**QUOTED PASSAGE**
########
From: Frederic Weisbecker <fweisbec@gmail.com>
To: Gilad Ben-Yossef <gilad@benyossef.com>
Cc: linux-kernel@vger.kernel.org,
Thomas Gleixner <tglx@linutronix.de>, Tejun Heo <tj@kernel.org>,
John Stultz <johnstul@us.ibm.com>,
Andrew Morton <akpm@linux-foundation.org>,
KOSAKI Motohiro <kosaki.motohiro@jp.fujitsu.com>,
Mel Gorman <mel@csn.ul.ie>, Mike Frysinger <vapier@gentoo.org>,
David Rientjes <rientjes@google.com>,
Hugh Dickins <hughd@google.com>,
Minchan Kim <minchan.kim@gmail.com>,
Konstantin Khlebnikov <khlebnikov@openvz.org>,
Christoph Lameter <cl@linux.com>,
Chris Metcalf <cmetcalf@tilera.com>,
Hakan Akkan <hakanakkan@gmail.com>,
Max Krasnyansky <maxk@qualcomm.com>,
linux-mm@kvack.org
Subject: Re: [PATCH v1 1/6] timer: make __next_timer_interrupt explicit about no future event
Date: Fri, 4 May 2012 14:04:58 +0200 [thread overview]
Message-ID: <20120504120455.GB4413@somewhere.redhat.com> (raw)
In-Reply-To: <1336056962-10465-2-git-send-email-gilad@benyossef.com>
On Thu, May 03, 2012 at 05:55:57PM +0300, Gilad Ben-Yossef wrote:
> Current timer code fails to correctly return a value meaning
> that there is no future timer event, with the result that
> the timer keeps getting re-armed in HZ one shot mode even
> when we could turn it off, generating unneeded interrupts.
> This patch attempts to fix this problem.
>
> What is happening is that when __next_timer_interrupt() wishes
> to return a value that signifies "there is no future timer
> event", it returns (base->timer_jiffies + NEXT_TIMER_MAX_DELTA).
>
> However, the code in tick_nohz_stop_sched_tick(), which called
> __next_timer_interrupt() via get_next_timer_interrupt(),
> compares the return value to (last_jiffies + NEXT_TIMER_MAX_DELTA)
> to see if the timer needs to be re-armed.
>
> base->timer_jiffies != last_jiffies and so
> tick_nohz_stop_sched_tick() interperts the return value as
> indication that there is a distant future event 12 days
> from now and programs the timer to fire next after KIME_MAX
> nsecs instead of avoiding to arm it. This ends up causesing
> a needless interrupt once every KTIME_MAX nsecs.
########
**AIM**
List every distinct function name that appears with parentheses in the quoted passage of the mailing-list message. Rely solely on the mailing-list message above.

**DATA LISTING**
########
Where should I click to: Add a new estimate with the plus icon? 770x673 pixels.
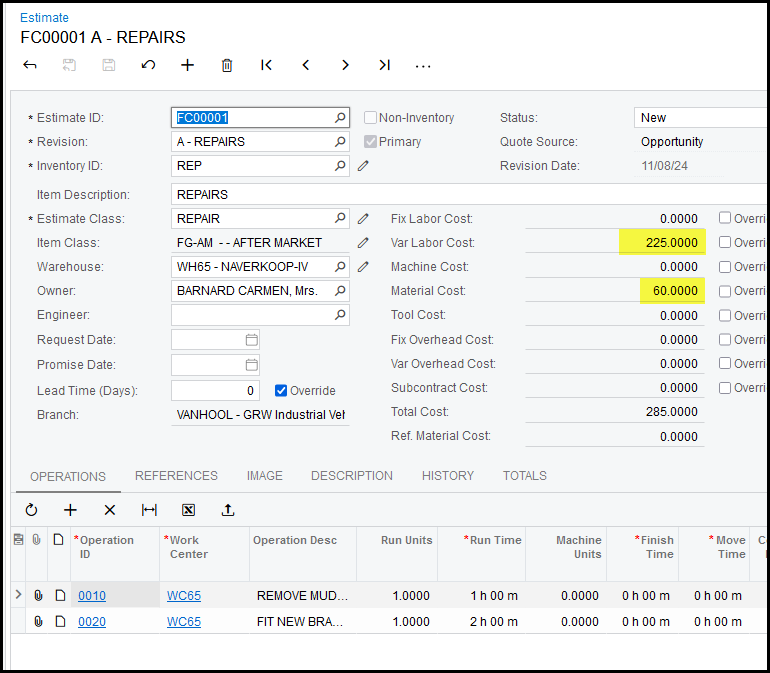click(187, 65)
########
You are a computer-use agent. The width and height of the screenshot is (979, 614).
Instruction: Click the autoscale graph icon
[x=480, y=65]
########
**RESULT OF THIS TASK**
__next_timer_interrupt()
tick_nohz_stop_sched_tick()
get_next_timer_interrupt()